September 19th, 2011

“Doc, I Got My Whole Genome Scanned – Now What?”

When Walmart announced that it would stock personal genetic kits, the FDA balked and Walmart held off. But that doesn’t mean patients can’t still order a personal whole genome scan online.

So what do you do if and when your patient shows you a commercially produced report of a personal whole genome scan? Do you treat the results as part of the medical record and manage accordingly? Or do you cite recently reported quality control problems and lack of formal FDA regulation? Or do you refer the patient to a genetic counselor?

With this week’s issue of Nature reporting another 16 new loci for hypertension, the list of genotypes associated with a multitude of phenotypes – from height to Alzheimer’s disease – continues to burgeon. Even though genetic risk scores only modestly predict common complex diseases (e.g. median C statistics of 0.55-0.60 for coronary heart disease), this fact is often lost on the lay media and, in turn, the average public consumer.

So if your next patient showed up in clinic with a genome scan report in hand, what would be your approach?

3 Responses to ““Doc, I Got My Whole Genome Scanned – Now What?””

  1. Louis Krut, MB.ChB. MD says:

    Suggest they lock it up and throw away the key.
    As you indicate, this subject becomes more complex by the day. Our naivety about the whole gene world becomes more evident with every genotype revelation, and these are coming up with increasing frequency. We are looking into a bottomless pit. If we seek help from knowledge of genes we need to be looking into this in some other way.

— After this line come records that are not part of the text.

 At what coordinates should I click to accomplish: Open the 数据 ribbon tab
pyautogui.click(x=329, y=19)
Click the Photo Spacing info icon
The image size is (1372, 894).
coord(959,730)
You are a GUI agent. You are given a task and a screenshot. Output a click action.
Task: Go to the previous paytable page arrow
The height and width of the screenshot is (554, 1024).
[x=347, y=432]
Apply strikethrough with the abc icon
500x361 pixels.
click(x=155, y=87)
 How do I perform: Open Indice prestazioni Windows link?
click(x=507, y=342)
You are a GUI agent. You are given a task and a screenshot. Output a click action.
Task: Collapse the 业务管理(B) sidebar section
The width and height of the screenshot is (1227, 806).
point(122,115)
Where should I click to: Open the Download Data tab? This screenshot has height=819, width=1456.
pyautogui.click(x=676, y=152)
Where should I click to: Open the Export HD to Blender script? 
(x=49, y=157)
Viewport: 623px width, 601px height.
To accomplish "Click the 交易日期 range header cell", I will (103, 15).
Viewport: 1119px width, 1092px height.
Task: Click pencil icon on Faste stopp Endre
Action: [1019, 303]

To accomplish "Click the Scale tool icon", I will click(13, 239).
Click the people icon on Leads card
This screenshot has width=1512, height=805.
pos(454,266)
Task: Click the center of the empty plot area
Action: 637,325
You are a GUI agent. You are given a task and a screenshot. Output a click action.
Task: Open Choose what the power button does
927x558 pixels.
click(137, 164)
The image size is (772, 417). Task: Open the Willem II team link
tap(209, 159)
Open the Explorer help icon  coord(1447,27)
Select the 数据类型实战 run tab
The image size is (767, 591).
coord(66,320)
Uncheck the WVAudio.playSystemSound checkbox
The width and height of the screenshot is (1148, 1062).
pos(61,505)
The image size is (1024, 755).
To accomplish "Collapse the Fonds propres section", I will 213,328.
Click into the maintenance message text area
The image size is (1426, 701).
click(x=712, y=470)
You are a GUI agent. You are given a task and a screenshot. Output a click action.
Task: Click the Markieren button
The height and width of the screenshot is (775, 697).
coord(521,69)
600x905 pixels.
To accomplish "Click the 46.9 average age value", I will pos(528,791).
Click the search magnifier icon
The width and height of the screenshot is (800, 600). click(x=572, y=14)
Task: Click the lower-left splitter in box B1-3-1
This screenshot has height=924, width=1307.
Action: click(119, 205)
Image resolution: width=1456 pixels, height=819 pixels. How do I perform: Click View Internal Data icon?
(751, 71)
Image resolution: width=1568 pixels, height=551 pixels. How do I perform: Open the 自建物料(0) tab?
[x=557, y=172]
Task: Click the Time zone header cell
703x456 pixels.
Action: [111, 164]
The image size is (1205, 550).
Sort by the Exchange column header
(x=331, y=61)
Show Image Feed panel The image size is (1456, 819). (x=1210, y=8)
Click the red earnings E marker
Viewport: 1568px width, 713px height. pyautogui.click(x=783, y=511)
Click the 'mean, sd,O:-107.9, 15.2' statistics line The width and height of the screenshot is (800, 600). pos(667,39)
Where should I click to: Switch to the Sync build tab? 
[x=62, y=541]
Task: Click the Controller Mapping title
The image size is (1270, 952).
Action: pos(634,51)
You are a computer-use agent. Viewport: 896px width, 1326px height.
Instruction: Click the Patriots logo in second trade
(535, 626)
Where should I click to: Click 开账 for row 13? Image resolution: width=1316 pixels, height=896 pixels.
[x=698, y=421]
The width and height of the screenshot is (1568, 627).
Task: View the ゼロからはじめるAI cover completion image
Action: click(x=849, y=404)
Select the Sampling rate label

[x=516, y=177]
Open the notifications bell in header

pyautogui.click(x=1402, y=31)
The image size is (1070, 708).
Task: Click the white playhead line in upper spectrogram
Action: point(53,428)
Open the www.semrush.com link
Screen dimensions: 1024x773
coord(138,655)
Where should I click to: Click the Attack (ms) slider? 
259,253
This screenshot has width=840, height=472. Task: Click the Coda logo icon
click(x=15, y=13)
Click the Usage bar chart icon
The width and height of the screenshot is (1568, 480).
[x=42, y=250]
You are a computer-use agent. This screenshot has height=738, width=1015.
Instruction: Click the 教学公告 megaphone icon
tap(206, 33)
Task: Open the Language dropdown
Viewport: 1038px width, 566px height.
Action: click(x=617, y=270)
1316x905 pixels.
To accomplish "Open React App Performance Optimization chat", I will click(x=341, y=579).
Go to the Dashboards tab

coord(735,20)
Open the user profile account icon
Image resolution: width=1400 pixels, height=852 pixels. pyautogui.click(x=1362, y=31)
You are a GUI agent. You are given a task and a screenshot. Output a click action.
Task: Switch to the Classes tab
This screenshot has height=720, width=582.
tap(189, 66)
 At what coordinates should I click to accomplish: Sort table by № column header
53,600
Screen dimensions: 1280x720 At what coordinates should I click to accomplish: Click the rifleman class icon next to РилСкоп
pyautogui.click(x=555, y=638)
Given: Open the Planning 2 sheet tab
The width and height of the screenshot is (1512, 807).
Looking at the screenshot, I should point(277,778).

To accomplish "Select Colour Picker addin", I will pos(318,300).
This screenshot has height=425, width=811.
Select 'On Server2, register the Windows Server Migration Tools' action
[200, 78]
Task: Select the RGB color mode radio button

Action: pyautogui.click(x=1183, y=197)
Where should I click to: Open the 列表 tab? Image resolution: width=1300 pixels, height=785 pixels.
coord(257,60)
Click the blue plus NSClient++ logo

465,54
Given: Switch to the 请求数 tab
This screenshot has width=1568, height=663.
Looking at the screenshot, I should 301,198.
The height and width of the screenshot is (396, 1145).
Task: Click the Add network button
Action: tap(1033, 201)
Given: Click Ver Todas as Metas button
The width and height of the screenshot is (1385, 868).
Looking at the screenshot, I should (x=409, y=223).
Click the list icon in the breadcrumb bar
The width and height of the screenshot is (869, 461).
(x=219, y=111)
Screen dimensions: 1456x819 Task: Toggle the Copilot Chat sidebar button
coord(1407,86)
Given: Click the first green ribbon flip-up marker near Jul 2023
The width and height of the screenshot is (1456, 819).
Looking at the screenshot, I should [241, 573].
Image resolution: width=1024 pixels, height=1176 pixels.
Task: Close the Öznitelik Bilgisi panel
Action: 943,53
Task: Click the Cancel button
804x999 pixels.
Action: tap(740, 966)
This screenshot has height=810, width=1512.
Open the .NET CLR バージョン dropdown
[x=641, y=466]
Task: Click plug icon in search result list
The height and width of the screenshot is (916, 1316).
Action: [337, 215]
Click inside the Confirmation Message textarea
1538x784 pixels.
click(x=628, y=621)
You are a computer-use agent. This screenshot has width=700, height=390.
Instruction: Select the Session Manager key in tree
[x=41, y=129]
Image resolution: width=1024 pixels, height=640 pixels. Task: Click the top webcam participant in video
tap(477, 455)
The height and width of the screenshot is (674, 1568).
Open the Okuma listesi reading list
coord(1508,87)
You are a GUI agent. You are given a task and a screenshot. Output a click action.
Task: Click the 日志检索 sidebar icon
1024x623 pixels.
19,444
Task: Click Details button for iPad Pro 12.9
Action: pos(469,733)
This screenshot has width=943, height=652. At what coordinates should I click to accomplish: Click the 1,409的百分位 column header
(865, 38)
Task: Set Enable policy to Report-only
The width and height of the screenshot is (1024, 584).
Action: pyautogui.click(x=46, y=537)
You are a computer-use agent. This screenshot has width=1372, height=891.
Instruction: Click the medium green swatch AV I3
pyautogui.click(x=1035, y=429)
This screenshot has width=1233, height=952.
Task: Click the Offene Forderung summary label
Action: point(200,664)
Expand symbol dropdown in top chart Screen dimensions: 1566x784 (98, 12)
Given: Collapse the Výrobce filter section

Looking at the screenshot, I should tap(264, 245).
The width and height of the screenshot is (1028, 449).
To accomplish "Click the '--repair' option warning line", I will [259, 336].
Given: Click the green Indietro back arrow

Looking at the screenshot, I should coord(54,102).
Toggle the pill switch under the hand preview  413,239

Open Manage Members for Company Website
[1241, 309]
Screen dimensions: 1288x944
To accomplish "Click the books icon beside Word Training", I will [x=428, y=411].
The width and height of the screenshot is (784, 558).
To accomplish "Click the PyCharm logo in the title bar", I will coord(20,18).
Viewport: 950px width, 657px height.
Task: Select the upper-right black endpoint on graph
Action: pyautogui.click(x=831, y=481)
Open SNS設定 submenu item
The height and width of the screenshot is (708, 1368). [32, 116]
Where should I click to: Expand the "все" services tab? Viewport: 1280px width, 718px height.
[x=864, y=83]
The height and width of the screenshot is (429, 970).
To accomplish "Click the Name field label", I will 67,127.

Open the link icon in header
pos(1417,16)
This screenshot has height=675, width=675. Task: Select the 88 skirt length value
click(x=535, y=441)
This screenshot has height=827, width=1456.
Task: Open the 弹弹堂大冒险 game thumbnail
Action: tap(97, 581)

Taking the easy option of identifying what we believe to be markers has not been helpful.

    Competing interests pertaining specifically to this post, comment, or both:
    None

  2. As a clinical geneticist, I sometimes have patients bring in a lot of genetic data from 23andMe or some other company. It actually doesn’t take much time to explain how meaningless the data are for guiding medical intervention that will improve patient outcomes. One blanket statement usually suffices. The real concern arises when patients, without any prior genetic counseling, find out that they are carriers of rare recessive alleles and are forced to confront a vast array of high-tech reproductive choices such as preimplantation genetic diagnosis (in vitro blastocyst single cell biopsy with DNA amplification for genetic diagnosis).

    Competing interests pertaining specifically to this post, comment, or both:
    none

  3. Vikki Stefans, MD, MS says:

    The commerical services may occasionally pick up an important finding, but a tactful way to put it is that their value for most users is 99% entertainment. They may motivate people to do the best they can with their genes, or to boost flagging self-esteem if they actually have some risk factors for obesity and find it even harder than average to lose weight or keep it off; it is important to make sure users understand that what they do in terms of lifestyle is more, not less important, given most of the genetic risks the services present to them. I have heard people who assume that because genes can’t be directly changed, attempts to reduce risks are futile. The other little trick you might try is to show them how one actually looks up information on snps in the medical literature, which may be complicated enough to discourage them, especially when they see how much conflicting evidence there may be and how effects vary by population.